We seem to say that being more intelligent is better. After all, we’d rather be a society of education rather than one of ignorance. But there’s a price with education, at least the academic kind that I’ve noticed.
I think with intelligence, snobbery goes up. We can talk about the cliché here: most intelligent people are associated with the “finer things in life”: eating caviar, listening to classical music, always wearing suits and ties, using credit cards all the time, etc. But let’s face it, being intelligent is great. After all, we joke about how ignorance is bliss. We would rather be in a culture that is educated and knows more about the world. But you know, it seems that the price of intelligence is snobbery. Intelligence carries a certain “I’m better than you” attitude and “that’s because I have a degree, and you don’t!” Since when did intelligence mean that you lose your humbleness?

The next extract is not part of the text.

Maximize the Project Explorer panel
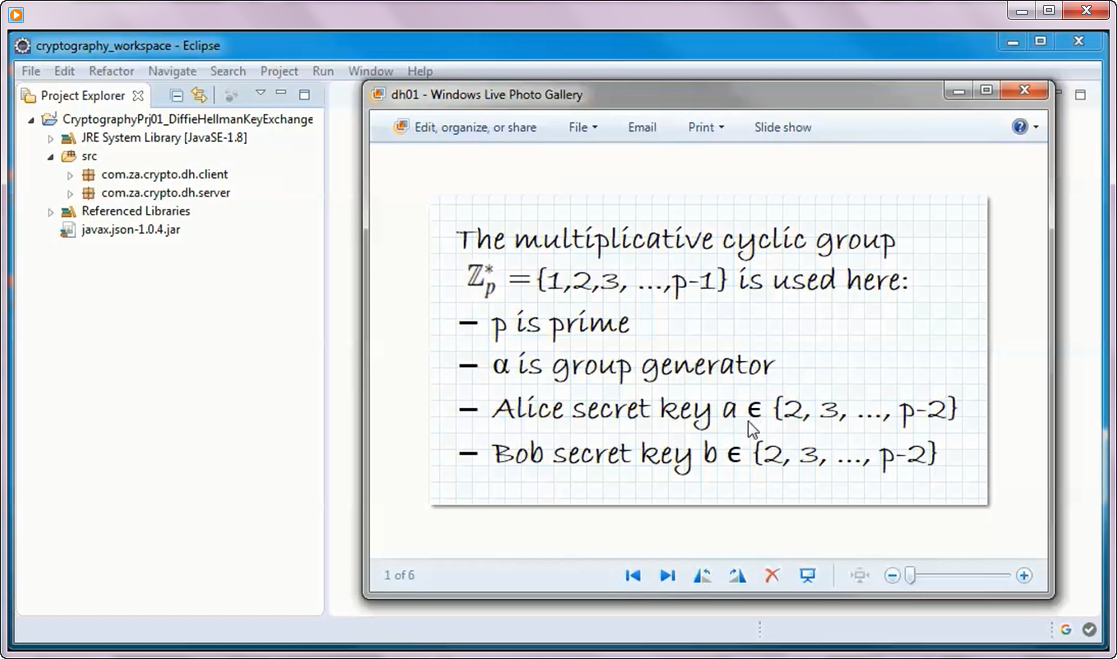 (304, 94)
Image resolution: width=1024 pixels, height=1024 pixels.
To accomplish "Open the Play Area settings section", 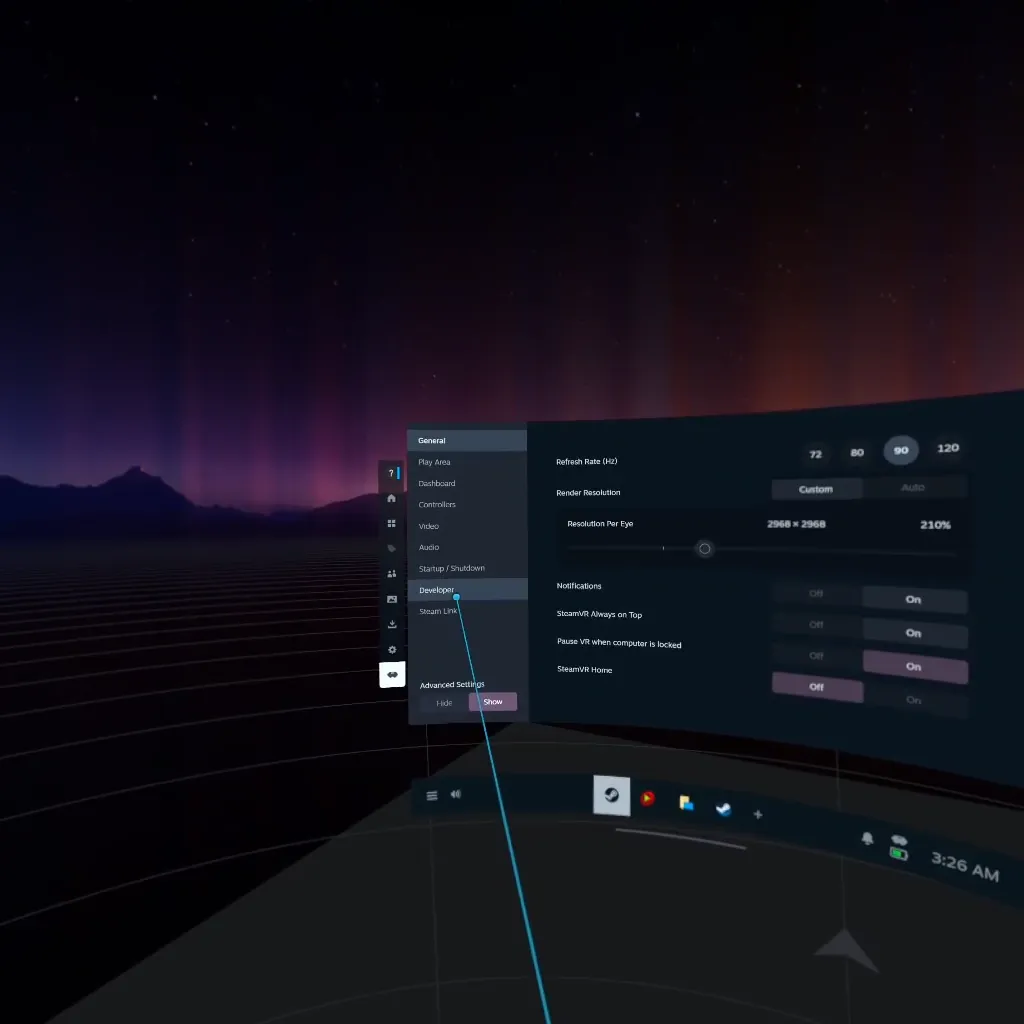I will [434, 462].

J.S. Mill was accused of being elitist because his utilitarianism downplayed the “lower” pleasures.
For example, in the past, I was trying to find another job because working as an adjunct isn’t making it. Everyday I’m searching for jobs and I always don’t apply to these certain jobs because “I’m better than that” or “I’ll be surrounded by people who aren’t good enough.” Well, after thinking about it, that’s so arrogant of me. In grad school, I worked at Starbucks while everyone else had their teaching assistantships. For the first few years of teaching, I was working at Hollywood Video. You know what? I actually enjoyed working there. So why this snobbish attitude?

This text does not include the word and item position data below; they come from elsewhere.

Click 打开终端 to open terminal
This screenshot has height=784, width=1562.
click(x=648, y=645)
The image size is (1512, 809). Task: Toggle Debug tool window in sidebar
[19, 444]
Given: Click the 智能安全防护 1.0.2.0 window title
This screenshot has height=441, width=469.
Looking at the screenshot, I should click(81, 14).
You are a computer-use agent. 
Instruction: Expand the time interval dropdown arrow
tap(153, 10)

When I buy groceries, I think that the cashiers are “dumb” because they couldn’t cut it at college. But you know what? I bet half of them are in college and this is just a way for them to make money. At restaurants, I sometimes think that the staff has one of the worst jobs. But I never thought that maybe some of them actually like their job. I often associate car mechanics as good with cars, but not really smart with books. Not true. My professor has actually told me that he met a mechanic who reads Heidegger for fun. For fun!! Wow. I think to break this mold, intelligent people need to break their snobbery and do something humble. What examples could they be?

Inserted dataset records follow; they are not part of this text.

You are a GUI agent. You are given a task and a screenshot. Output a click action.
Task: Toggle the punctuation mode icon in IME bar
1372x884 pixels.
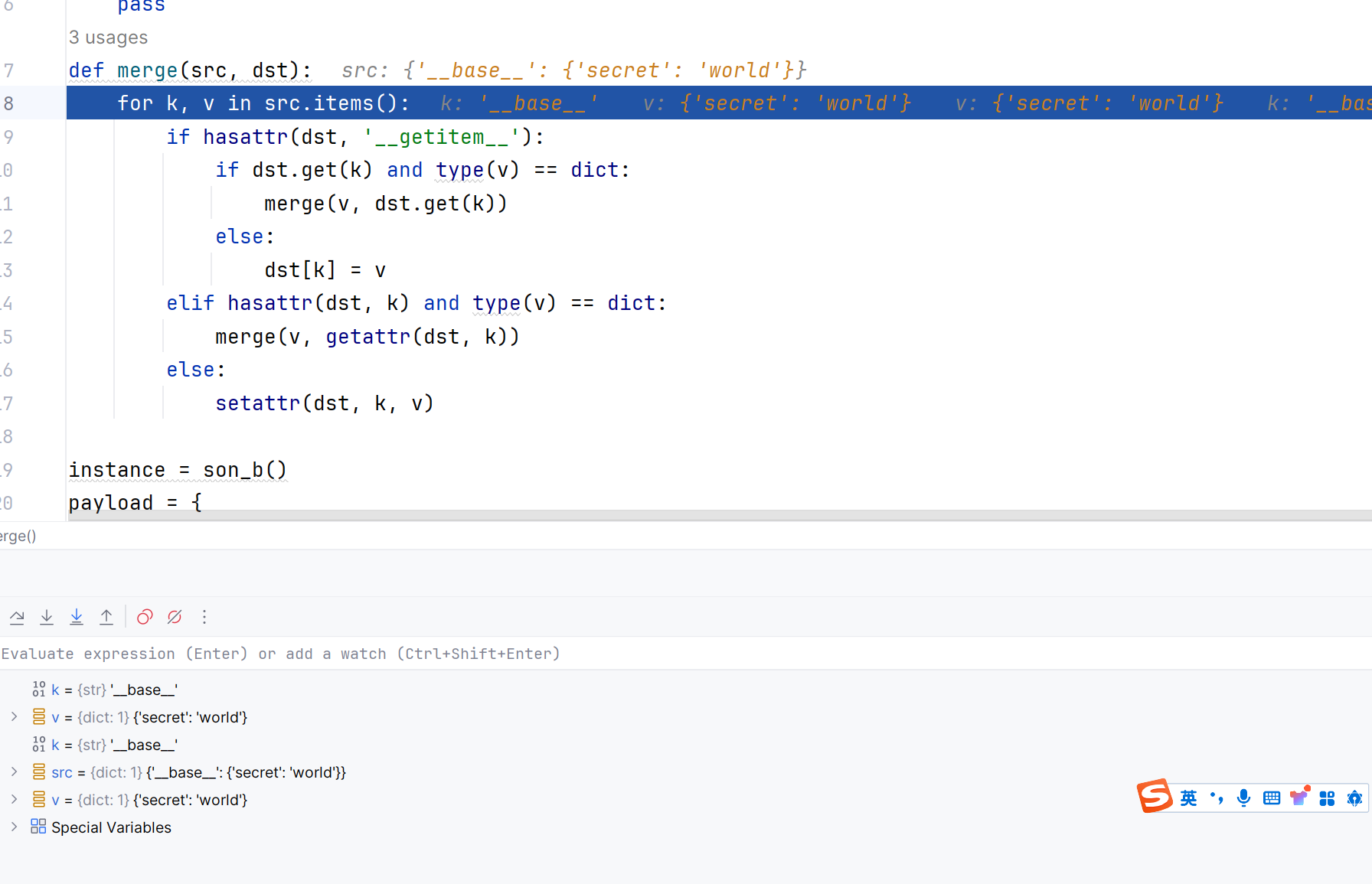click(1217, 798)
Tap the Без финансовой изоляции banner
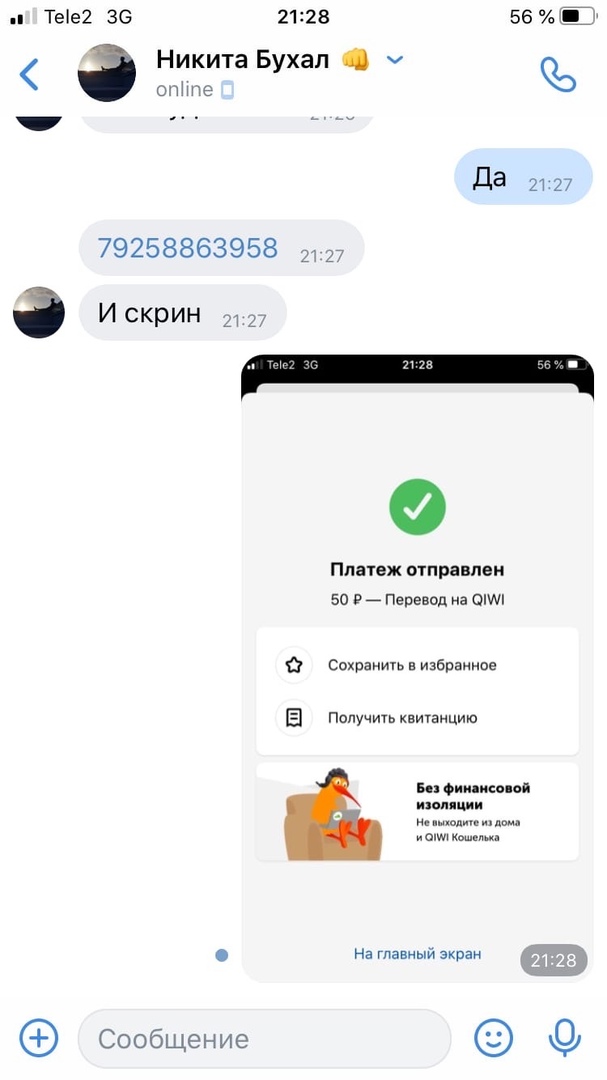The width and height of the screenshot is (607, 1080). [417, 811]
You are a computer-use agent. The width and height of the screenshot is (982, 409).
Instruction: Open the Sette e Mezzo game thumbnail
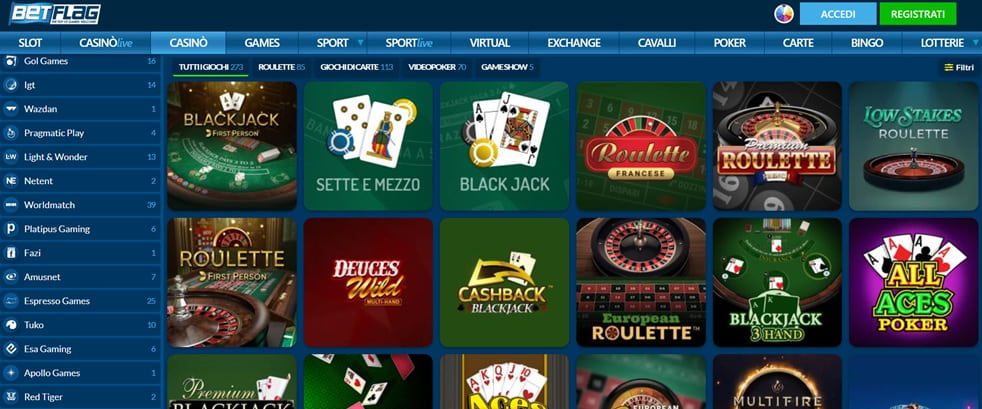368,146
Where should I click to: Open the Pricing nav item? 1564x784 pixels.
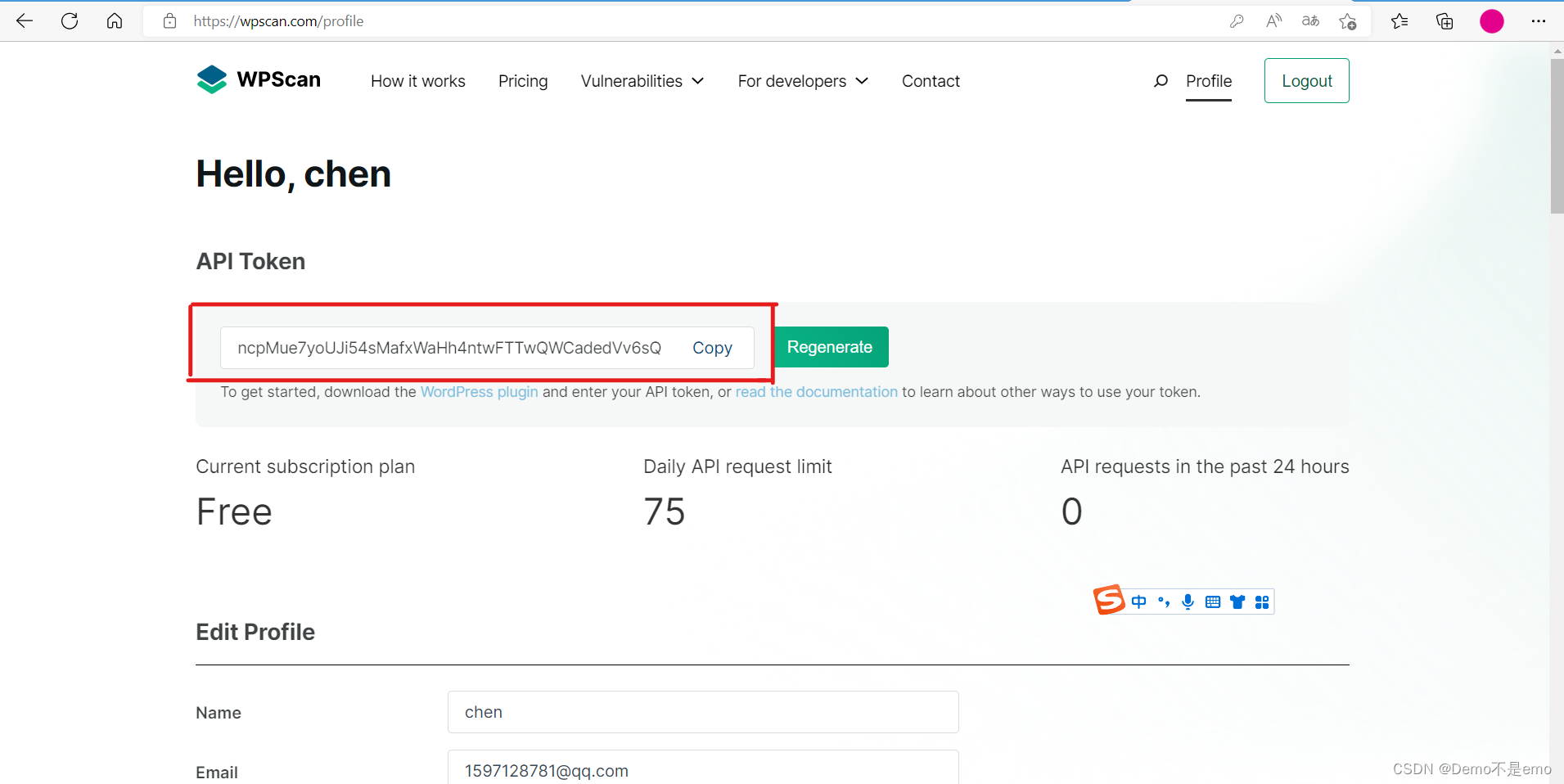(523, 81)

- Get a part time job at something that you would consider low maybe. I once heard about a professor that worked as a janitor at the very university he was working at. He said it kept him grounded in the realities of the world.
- Maybe volunteer. By getting involved with other people with no monetary reward, you begin to learn that there are other types of rewards besides money.
- Interact at coffee shops, or better yet, bars. (Unfortunately, this can backfire.) Go to places where there’s tons of people and just socialize and talk. It’s something simple as discussing what’s going on in your town. I’ve had a professor that still does this.
- Never go through drive-thrus at fast food places. It creates a barrier between you and the food-bringer. You seem to have a one-up status and they are considered low. Get off of your ass, go inside and order. You’ll be talking to a real human being. It’s still a fresh start.
- Finally, if you get the idea that you’re better than the other person you’re dealing with, or if the other person is just plain stupid, try to look at the bigger picture and see why they’re in that position. Maybe they’re doing that because they’re in college anyways and they need the extra money. Maybe their stuck in a dead-end position and this was all that life could offer them. Maybe they were just unfortunate. Maybe college isn’t for them. Maybe they’re still happy. Maybe it’s because you were very fortunate to be raised in an environment where you were lucky enough to go to college.
With all that said, going to the operas and ballets are fine. But once in a while, have a beer and a hot dog at a ball game. Intelligence is divine, but the simple things in life is the very stuff of life.
Dude, I like this post. I catch myself doing the same thing sometimes, at least in my head. I’ve already made a concerted effort to change that about myself. I like to talk to people. When I come across somebody where the intellectual and/or academic playing field is in my favor, there’s already a perceived imbalance by both myself and the person. This happens at the place where I work, quite often. Sometimes just taking the time to get to know somebody you wouldn’t otherwise associate with helps this. Ask questions about their life. Show genuine interest, you’ll grow as well.
If we look back at education, it was to make everyone better at what they do. Somewhere along the way we lost sight of that, and started believing that doctors were innately better than factory workers.
I know of a doctor who is fascinated with high tension linemen. He believes that the people who work on high tension lines save more lives then he does.
I suppose the only people I don’t like, and might look down on, are those who are ignorant by choice. And I met more of them in college, strangely enough, than anywhere else.